Zemmour is a phenomenon – a creation of the right-wing TV channel Cnews – who is entirely in love with himself and his ideas and expects the nation to share his enthusiasm. Not the least of his achievements has been to successfully present himself, born into a family of Sephardic Jews in North Africa, as the number one defender of white, Christian civilisation. Highly intelligent and effortlessly empathetic (so long as the empathies in question are those of the far-Right), he has put the fear of God into Mme Le Pen, whose nativist credentials seem suddenly tired and old-hat.

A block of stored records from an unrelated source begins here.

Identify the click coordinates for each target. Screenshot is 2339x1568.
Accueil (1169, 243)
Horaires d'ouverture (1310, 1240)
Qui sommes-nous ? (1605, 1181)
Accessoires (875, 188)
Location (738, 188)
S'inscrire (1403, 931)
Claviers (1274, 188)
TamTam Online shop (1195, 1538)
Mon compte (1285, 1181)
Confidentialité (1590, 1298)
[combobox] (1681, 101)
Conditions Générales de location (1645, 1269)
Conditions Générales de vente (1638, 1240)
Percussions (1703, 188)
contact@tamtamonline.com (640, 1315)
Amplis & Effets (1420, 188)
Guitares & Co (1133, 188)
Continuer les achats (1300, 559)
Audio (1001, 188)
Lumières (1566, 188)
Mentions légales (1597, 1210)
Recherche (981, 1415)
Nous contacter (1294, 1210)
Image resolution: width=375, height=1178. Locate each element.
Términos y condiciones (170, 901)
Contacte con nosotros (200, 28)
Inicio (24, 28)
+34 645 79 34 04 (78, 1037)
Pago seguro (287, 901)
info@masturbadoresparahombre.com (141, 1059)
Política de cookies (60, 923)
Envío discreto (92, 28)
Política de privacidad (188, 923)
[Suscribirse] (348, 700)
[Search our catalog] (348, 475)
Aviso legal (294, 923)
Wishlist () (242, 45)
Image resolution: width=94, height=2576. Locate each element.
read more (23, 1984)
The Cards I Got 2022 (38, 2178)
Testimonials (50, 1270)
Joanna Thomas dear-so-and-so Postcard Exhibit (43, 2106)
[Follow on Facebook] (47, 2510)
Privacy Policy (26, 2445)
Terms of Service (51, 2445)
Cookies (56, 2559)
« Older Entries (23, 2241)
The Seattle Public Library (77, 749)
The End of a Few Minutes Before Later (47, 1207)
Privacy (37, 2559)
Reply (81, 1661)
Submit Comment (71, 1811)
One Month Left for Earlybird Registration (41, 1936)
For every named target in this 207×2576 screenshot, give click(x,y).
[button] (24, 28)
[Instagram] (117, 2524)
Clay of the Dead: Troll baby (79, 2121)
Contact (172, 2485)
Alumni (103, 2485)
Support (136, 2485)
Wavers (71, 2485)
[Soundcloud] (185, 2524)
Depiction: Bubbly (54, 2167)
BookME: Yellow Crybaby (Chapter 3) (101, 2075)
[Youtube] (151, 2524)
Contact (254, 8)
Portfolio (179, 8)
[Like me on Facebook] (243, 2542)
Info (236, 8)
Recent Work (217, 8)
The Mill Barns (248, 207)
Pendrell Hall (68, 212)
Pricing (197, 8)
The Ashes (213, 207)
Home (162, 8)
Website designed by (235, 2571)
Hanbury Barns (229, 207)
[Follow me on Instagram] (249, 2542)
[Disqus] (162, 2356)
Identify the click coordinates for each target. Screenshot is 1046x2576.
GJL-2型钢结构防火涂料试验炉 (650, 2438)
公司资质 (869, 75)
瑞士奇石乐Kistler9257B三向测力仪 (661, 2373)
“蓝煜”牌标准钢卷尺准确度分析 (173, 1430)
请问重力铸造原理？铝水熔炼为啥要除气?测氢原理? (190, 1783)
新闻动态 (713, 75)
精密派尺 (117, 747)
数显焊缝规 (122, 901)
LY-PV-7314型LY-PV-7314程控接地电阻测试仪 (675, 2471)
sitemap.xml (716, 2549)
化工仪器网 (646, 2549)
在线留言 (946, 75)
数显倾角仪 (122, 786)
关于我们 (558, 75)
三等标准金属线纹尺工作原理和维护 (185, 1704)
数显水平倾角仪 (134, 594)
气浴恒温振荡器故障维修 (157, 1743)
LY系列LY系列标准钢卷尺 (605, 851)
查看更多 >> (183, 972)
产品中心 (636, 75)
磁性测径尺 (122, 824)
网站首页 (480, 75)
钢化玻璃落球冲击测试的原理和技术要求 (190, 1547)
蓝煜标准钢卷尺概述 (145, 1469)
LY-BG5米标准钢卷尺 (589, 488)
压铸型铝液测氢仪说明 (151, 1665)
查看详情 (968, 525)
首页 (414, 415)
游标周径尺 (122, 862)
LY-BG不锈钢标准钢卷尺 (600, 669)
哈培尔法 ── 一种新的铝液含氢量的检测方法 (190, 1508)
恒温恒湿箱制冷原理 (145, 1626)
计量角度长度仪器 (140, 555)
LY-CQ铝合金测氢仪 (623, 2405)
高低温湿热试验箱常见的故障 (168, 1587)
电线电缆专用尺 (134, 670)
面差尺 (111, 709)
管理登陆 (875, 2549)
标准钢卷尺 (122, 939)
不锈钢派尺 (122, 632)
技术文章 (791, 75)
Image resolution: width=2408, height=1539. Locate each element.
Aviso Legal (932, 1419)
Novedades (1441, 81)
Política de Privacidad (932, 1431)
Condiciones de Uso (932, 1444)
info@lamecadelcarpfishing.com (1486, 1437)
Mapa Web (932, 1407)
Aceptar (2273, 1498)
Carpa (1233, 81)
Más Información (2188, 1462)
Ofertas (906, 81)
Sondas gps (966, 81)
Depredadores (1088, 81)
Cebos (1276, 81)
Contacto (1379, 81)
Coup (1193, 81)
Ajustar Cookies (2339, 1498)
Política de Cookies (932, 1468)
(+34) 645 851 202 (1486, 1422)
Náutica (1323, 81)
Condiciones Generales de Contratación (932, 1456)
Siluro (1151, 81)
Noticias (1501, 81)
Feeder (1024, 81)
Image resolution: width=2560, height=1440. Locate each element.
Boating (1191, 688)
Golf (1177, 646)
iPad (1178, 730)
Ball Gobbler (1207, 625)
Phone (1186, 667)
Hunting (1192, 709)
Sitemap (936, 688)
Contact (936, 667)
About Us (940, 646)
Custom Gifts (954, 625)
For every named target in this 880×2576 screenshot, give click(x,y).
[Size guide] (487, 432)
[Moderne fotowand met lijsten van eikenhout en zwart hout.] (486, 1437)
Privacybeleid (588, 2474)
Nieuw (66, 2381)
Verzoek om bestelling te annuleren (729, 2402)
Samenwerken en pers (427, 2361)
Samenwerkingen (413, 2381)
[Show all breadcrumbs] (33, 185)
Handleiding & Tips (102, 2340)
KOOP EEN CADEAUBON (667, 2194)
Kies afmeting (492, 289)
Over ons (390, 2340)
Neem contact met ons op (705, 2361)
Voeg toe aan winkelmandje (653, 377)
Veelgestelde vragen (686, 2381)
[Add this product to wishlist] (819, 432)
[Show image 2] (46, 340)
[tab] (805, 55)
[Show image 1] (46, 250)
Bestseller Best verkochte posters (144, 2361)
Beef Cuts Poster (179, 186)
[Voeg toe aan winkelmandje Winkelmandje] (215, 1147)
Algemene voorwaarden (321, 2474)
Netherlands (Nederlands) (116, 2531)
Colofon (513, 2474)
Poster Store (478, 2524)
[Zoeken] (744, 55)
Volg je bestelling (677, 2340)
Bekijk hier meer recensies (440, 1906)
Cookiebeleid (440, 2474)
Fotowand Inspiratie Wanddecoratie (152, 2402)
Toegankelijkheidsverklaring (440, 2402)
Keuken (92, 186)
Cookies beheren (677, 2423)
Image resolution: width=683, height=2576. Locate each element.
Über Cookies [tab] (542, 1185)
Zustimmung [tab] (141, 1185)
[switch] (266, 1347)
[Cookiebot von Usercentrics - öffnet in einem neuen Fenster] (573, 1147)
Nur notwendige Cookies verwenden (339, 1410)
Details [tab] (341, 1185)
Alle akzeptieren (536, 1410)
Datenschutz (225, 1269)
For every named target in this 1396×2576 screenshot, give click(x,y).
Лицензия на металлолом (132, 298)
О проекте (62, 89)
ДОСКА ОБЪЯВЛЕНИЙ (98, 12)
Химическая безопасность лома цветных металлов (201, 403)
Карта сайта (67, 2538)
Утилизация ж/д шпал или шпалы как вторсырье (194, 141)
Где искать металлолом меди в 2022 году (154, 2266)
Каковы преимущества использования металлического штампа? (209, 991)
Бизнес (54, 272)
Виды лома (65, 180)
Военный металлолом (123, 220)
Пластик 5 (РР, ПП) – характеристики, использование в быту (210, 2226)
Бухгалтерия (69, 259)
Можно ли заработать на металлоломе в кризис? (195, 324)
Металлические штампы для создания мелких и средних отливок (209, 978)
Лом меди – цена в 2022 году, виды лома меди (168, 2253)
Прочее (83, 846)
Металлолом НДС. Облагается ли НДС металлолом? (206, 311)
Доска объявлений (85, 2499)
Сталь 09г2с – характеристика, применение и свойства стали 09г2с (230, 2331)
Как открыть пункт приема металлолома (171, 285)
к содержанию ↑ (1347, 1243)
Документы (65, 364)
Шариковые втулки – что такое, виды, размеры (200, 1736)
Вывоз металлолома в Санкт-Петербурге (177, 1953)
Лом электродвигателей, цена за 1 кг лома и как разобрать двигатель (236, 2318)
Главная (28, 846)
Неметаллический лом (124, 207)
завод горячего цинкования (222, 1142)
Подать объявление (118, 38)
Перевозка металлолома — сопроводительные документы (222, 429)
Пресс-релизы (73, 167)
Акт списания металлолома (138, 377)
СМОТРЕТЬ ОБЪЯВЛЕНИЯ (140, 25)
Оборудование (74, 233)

What happens if Zemmour and Le Pen get involved in a fight to the death remains to be seen, but it must be obvious to both that in the end there can be only one.
Macron has ended up as the punchbag of the millions of cosseted workers who understand the need for reform but only if it in no way adversely affects them.
Macron will be hoping that his enemies will be well and truly scattered by the time April draws near. All he has to do is win the centre ground in round one, gathering the single-highest number of votes, before going into a run-off against whichever of his opponents has managed to outscore the rest.
It could be that it will be Macron v. Pécresse or Macron v. Le Pen, or even Macron v. Zemmour. No other scenario looks plausible. But however it pans out, the deciding factors in the end will be three-fold: the economy – i.e. jobs and inflation – immigration (a bigger issue with each passing month) … and Covid.
Macron has just about held the French economy together. At any rate, French industry appears to be in good shape to take advantage of the global recovery when it finally shows up. The problem is that, in spite of introducing a law that makes it mandatory for French Muslims to endorse laïcité – the separation of Church and State – the President is seen by many to be soft on immigration. He is also on borrowed time when it comes to controlling and, most of all, ending the pandemic.
Western electorates used to be predictable. The centre-left and the centre-right, with occasional jolts from the extremes, alternated and kept their governments just about on an even keel. But that is no longer true. Voters are jumpy these days. They are bad-tempered, angry and unforgiving. If he can hold off the challenge of Pécresse, and allowing for a dropped stitch or two along the way, Emmanuel Macron ought to have the presidential election sewn up. Though he may lose a hundred seats, or more, in the Assembly, he himself should just about make it home on April 25.
Or not. Is the French political landscape about to experience a seismic shift that changes the battleground for the next 10, or even 20, years? The truth is, nobody knows. 2022 may yet prove a turning point that academics and pundits will spend their careers examining.